Exercise inputs

###

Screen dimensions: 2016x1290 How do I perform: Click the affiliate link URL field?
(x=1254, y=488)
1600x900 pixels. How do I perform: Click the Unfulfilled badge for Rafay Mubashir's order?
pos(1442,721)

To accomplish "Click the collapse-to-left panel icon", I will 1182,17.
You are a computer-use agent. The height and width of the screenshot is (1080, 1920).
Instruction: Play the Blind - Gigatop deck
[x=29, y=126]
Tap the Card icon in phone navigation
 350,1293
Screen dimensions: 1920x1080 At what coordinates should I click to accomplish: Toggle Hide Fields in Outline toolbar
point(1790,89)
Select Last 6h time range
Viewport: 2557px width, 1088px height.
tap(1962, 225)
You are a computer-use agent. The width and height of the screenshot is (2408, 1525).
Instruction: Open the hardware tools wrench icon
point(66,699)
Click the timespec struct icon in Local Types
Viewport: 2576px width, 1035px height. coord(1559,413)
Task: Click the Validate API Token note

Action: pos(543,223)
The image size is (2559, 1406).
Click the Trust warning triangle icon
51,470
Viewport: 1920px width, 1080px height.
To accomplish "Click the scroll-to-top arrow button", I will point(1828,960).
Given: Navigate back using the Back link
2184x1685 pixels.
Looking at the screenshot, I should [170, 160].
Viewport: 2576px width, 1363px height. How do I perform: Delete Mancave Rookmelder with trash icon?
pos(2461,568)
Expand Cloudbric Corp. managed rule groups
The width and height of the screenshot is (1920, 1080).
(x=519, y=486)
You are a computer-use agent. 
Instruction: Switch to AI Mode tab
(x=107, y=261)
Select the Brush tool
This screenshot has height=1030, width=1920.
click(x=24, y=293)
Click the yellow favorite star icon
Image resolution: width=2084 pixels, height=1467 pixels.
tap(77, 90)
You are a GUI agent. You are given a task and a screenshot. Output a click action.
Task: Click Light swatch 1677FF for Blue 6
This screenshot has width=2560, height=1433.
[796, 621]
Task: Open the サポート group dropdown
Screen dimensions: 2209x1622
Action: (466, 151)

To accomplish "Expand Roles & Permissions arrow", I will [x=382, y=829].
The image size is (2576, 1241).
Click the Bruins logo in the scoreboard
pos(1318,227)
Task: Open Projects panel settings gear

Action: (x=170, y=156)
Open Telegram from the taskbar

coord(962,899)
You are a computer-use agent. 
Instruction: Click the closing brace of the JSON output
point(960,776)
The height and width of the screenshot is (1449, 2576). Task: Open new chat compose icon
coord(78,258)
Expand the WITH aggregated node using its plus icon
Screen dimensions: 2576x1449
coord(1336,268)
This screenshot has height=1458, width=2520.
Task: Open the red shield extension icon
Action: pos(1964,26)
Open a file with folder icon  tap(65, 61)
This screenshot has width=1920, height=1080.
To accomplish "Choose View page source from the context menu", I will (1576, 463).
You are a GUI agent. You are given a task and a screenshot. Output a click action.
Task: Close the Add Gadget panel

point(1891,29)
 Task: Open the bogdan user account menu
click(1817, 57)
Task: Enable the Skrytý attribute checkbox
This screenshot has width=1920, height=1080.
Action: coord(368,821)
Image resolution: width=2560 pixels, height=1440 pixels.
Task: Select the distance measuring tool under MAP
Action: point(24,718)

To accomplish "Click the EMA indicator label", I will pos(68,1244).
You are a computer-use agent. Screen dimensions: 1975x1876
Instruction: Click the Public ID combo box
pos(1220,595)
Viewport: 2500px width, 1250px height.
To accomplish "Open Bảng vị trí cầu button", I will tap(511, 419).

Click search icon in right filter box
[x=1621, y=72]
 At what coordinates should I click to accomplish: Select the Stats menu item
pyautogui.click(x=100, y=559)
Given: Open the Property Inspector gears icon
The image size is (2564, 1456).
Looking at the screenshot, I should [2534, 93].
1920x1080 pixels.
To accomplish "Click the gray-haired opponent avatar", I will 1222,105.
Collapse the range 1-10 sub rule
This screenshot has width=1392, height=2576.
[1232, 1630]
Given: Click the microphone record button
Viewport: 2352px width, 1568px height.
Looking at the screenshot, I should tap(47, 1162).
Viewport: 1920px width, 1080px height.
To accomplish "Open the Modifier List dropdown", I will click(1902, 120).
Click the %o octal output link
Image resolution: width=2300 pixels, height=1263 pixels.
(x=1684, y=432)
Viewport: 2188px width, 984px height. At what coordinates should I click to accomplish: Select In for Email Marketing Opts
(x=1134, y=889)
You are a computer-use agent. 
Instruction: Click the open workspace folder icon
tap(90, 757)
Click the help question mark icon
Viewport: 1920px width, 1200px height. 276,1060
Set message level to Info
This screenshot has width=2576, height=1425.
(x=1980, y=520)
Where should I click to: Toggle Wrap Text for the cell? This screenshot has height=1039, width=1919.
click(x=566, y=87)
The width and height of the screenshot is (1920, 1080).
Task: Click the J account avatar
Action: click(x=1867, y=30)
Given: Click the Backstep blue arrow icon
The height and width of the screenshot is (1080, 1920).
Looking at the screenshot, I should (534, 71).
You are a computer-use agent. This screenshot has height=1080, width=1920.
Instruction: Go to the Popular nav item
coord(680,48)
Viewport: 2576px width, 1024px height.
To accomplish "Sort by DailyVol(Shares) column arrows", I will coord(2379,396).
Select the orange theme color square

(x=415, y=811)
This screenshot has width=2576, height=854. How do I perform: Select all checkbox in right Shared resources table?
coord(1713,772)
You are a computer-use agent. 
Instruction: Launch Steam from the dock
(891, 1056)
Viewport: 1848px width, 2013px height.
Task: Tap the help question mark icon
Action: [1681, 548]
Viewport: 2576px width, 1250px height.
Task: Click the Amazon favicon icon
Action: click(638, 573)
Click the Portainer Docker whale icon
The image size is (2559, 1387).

###

Exercise requirements
Reproduce the entries above exactly.

Task response
Screen dimensions: 2016x1290 How do I perform: Click the affiliate link URL field?
(x=1254, y=488)
1600x900 pixels. How do I perform: Click the Unfulfilled badge for Rafay Mubashir's order?
pos(1442,721)

To accomplish "Click the collapse-to-left panel icon", I will 1182,17.
You are a computer-use agent. The height and width of the screenshot is (1080, 1920).
Instruction: Play the Blind - Gigatop deck
[x=29, y=126]
Tap the Card icon in phone navigation
 350,1293
Screen dimensions: 1920x1080 At what coordinates should I click to accomplish: Toggle Hide Fields in Outline toolbar
point(1790,89)
Select Last 6h time range
Viewport: 2557px width, 1088px height.
tap(1962, 225)
You are a computer-use agent. The width and height of the screenshot is (2408, 1525).
Instruction: Open the hardware tools wrench icon
point(66,699)
Click the timespec struct icon in Local Types
Viewport: 2576px width, 1035px height. coord(1559,413)
Task: Click the Validate API Token note

Action: pos(543,223)
The image size is (2559, 1406).
Click the Trust warning triangle icon
51,470
Viewport: 1920px width, 1080px height.
To accomplish "Click the scroll-to-top arrow button", I will point(1828,960).
Given: Navigate back using the Back link
2184x1685 pixels.
Looking at the screenshot, I should [170, 160].
Viewport: 2576px width, 1363px height. How do I perform: Delete Mancave Rookmelder with trash icon?
pos(2461,568)
Expand Cloudbric Corp. managed rule groups
The width and height of the screenshot is (1920, 1080).
(x=519, y=486)
You are a computer-use agent. 
Instruction: Switch to AI Mode tab
(x=107, y=261)
Select the Brush tool
This screenshot has height=1030, width=1920.
click(x=24, y=293)
Click the yellow favorite star icon
Image resolution: width=2084 pixels, height=1467 pixels.
tap(77, 90)
You are a GUI agent. You are given a task and a screenshot. Output a click action.
Task: Click Light swatch 1677FF for Blue 6
This screenshot has width=2560, height=1433.
[796, 621]
Task: Open the サポート group dropdown
Screen dimensions: 2209x1622
Action: (466, 151)

To accomplish "Expand Roles & Permissions arrow", I will [x=382, y=829].
The image size is (2576, 1241).
Click the Bruins logo in the scoreboard
pos(1318,227)
Task: Open Projects panel settings gear

Action: (x=170, y=156)
Open Telegram from the taskbar

coord(962,899)
You are a computer-use agent. 
Instruction: Click the closing brace of the JSON output
point(960,776)
The height and width of the screenshot is (1449, 2576). Task: Open new chat compose icon
coord(78,258)
Expand the WITH aggregated node using its plus icon
Screen dimensions: 2576x1449
coord(1336,268)
This screenshot has height=1458, width=2520.
Task: Open the red shield extension icon
Action: pos(1964,26)
Open a file with folder icon  tap(65, 61)
This screenshot has width=1920, height=1080.
To accomplish "Choose View page source from the context menu", I will (1576, 463).
You are a GUI agent. You are given a task and a screenshot. Output a click action.
Task: Close the Add Gadget panel

point(1891,29)
 Task: Open the bogdan user account menu
click(1817, 57)
Task: Enable the Skrytý attribute checkbox
This screenshot has width=1920, height=1080.
Action: coord(368,821)
Image resolution: width=2560 pixels, height=1440 pixels.
Task: Select the distance measuring tool under MAP
Action: point(24,718)

To accomplish "Click the EMA indicator label", I will pos(68,1244).
You are a computer-use agent. Screen dimensions: 1975x1876
Instruction: Click the Public ID combo box
pos(1220,595)
Viewport: 2500px width, 1250px height.
To accomplish "Open Bảng vị trí cầu button", I will tap(511, 419).

Click search icon in right filter box
[x=1621, y=72]
 At what coordinates should I click to accomplish: Select the Stats menu item
pyautogui.click(x=100, y=559)
Given: Open the Property Inspector gears icon
The image size is (2564, 1456).
Looking at the screenshot, I should [2534, 93].
1920x1080 pixels.
To accomplish "Click the gray-haired opponent avatar", I will 1222,105.
Collapse the range 1-10 sub rule
This screenshot has width=1392, height=2576.
[1232, 1630]
Given: Click the microphone record button
Viewport: 2352px width, 1568px height.
Looking at the screenshot, I should tap(47, 1162).
Viewport: 1920px width, 1080px height.
To accomplish "Open the Modifier List dropdown", I will click(1902, 120).
Click the %o octal output link
Image resolution: width=2300 pixels, height=1263 pixels.
(x=1684, y=432)
Viewport: 2188px width, 984px height. At what coordinates should I click to accomplish: Select In for Email Marketing Opts
(x=1134, y=889)
You are a computer-use agent. 
Instruction: Click the open workspace folder icon
tap(90, 757)
Click the help question mark icon
Viewport: 1920px width, 1200px height. 276,1060
Set message level to Info
This screenshot has width=2576, height=1425.
(x=1980, y=520)
Where should I click to: Toggle Wrap Text for the cell? This screenshot has height=1039, width=1919.
click(x=566, y=87)
The width and height of the screenshot is (1920, 1080).
Task: Click the J account avatar
Action: click(x=1867, y=30)
Given: Click the Backstep blue arrow icon
The height and width of the screenshot is (1080, 1920).
Looking at the screenshot, I should (534, 71).
You are a computer-use agent. This screenshot has height=1080, width=1920.
Instruction: Go to the Popular nav item
coord(680,48)
Viewport: 2576px width, 1024px height.
To accomplish "Sort by DailyVol(Shares) column arrows", I will coord(2379,396).
Select the orange theme color square

(x=415, y=811)
This screenshot has width=2576, height=854. How do I perform: Select all checkbox in right Shared resources table?
coord(1713,772)
You are a computer-use agent. 
Instruction: Launch Steam from the dock
(891, 1056)
Viewport: 1848px width, 2013px height.
Task: Tap the help question mark icon
Action: [1681, 548]
Viewport: 2576px width, 1250px height.
Task: Click the Amazon favicon icon
Action: click(638, 573)
Click the Portainer Docker whale icon
The image size is (2559, 1387).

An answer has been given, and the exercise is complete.